What Will Mercedes Gain From a Stake in MV Agusta?

Visitors look at Italian motorcycle make

Since BMW has a high-profile motorcycle division and Volkswagen AG has Ducati, it may have seemed inevitable when Reuters reported Daimler bought 25% of MV Agusta through the Mercedes AMG performance wing. The benefits for the Italian motorcycle brand are clear, but Mercedes has plenty to gain from the deal as well, including help in the battle to meet new emissions standards.

German bike race

Volkswagen, which owns luxury marque Audi, bought Italian sport bike maker Ducati in 2012 in an acquisition of yet another performance brand. At the Paris motor show, Volkswagen’s XL Sport concept showed how Ducati was more than a luxury accessory. The lightweight sports car uses a two-cylinder Ducati engine to power its carbon fiber body to 168 miles per hour with only 197 horsepower.
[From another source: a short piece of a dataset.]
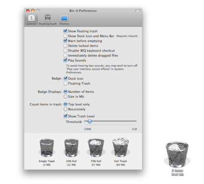Disable Warn before emptying
This screenshot has width=204, height=184.
pos(65,41)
While there is little chance of seeing a two-cylinder engine in a Mercedes AMG supercar, the luxury automaker stands to gain a great deal from MV Agusta bike technology. Gordon Murray, the engineer behind Formula One racers, told Reuters, “Bike engines are ahead of cars in terms of their weight.” As Volkswagen showed with the XL Sport concept, small engines can still deliver high performance when the weight is low. The small engines in the MV Agusta line should also help Mercedes fill out the powertrains of its upcoming hybrids, designed to meet stricter emissions standards across the globe.

Benefits for MV Agusta

Selling a 25% stake to Mercedes offers MV Agusta numerous benefits as well. The Lago di Varese-based manufacturer has had financial troubles in recent years, so Mercedes and Daimler offer the estimable security of a large automaker. Giovanni Castiglioni, Chief Executive Officer of MV Agusta, said Mercedes AMG would help the bike maker “further expand globally and help accelerate our growth.”
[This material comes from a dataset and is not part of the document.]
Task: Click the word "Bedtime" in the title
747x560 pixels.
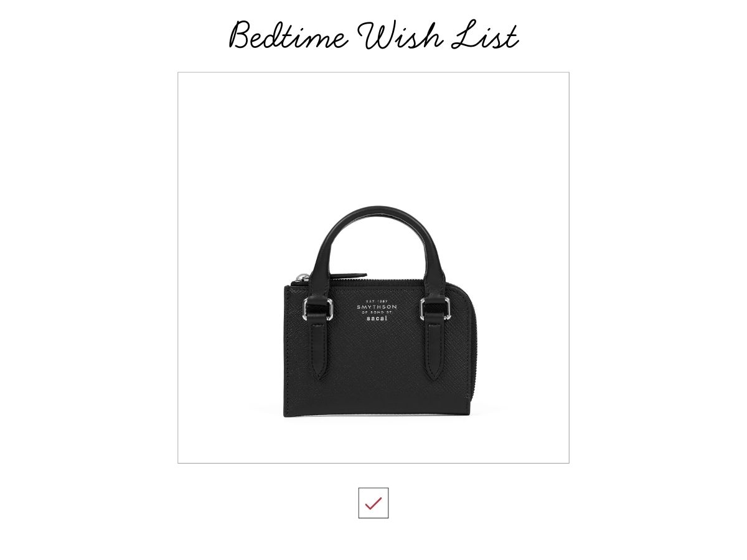Action: point(288,35)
Mercedes AMG officials were equally enthusiastic in their statements about the new partnership. Adding a high-profile motorcycle brand to its performance wing naturally gives consumers another option when they would be considering BMW and Volkswagen brands for a new bike.
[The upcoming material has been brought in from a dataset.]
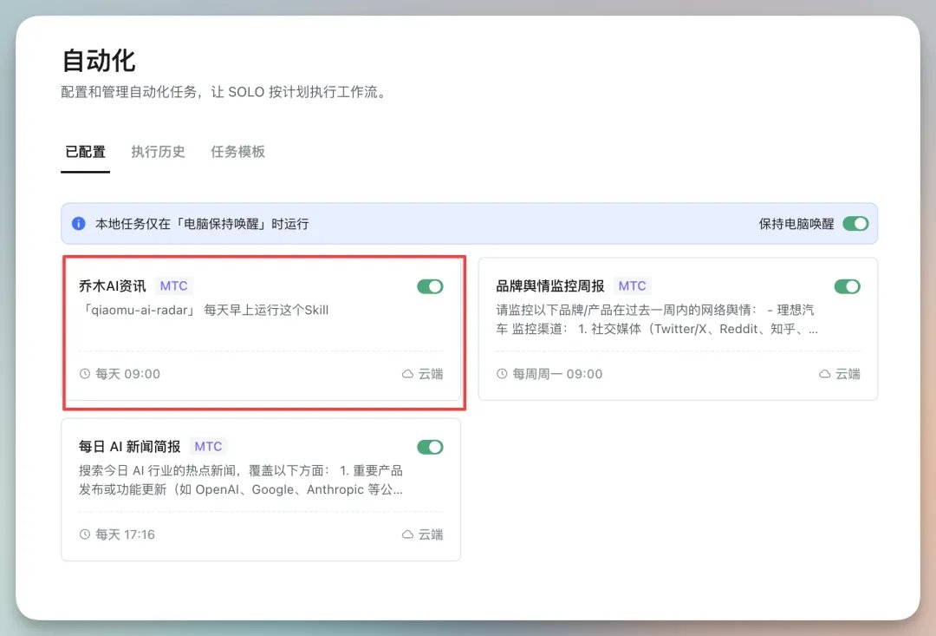Click cloud icon on 每日 AI 新闻简报 card
The width and height of the screenshot is (936, 636).
407,534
As Gordon Murray noted, the upcoming struggle for the top automakers will involve getting the weight down in vehicles to meet more stringent standards around the world. BMW, Mercedes, and Volkswagen all have electric cars debuting in the U.S. as a way of meeting the standards in the biggest market, California.

In the case of BMW, the range-extended version of the i3 electric vehicle involves a three-cylinder engine. With the i3, BMW has the most efficient vehicle sold in the U.S. at 124 miles per gallon combined electric equivalent. Mercedes may not have immediate plans for three-cylinder engines, but it undoubtedly will begin looking in the MV Agusta workshops to get a better idea how they might proceed in that direction.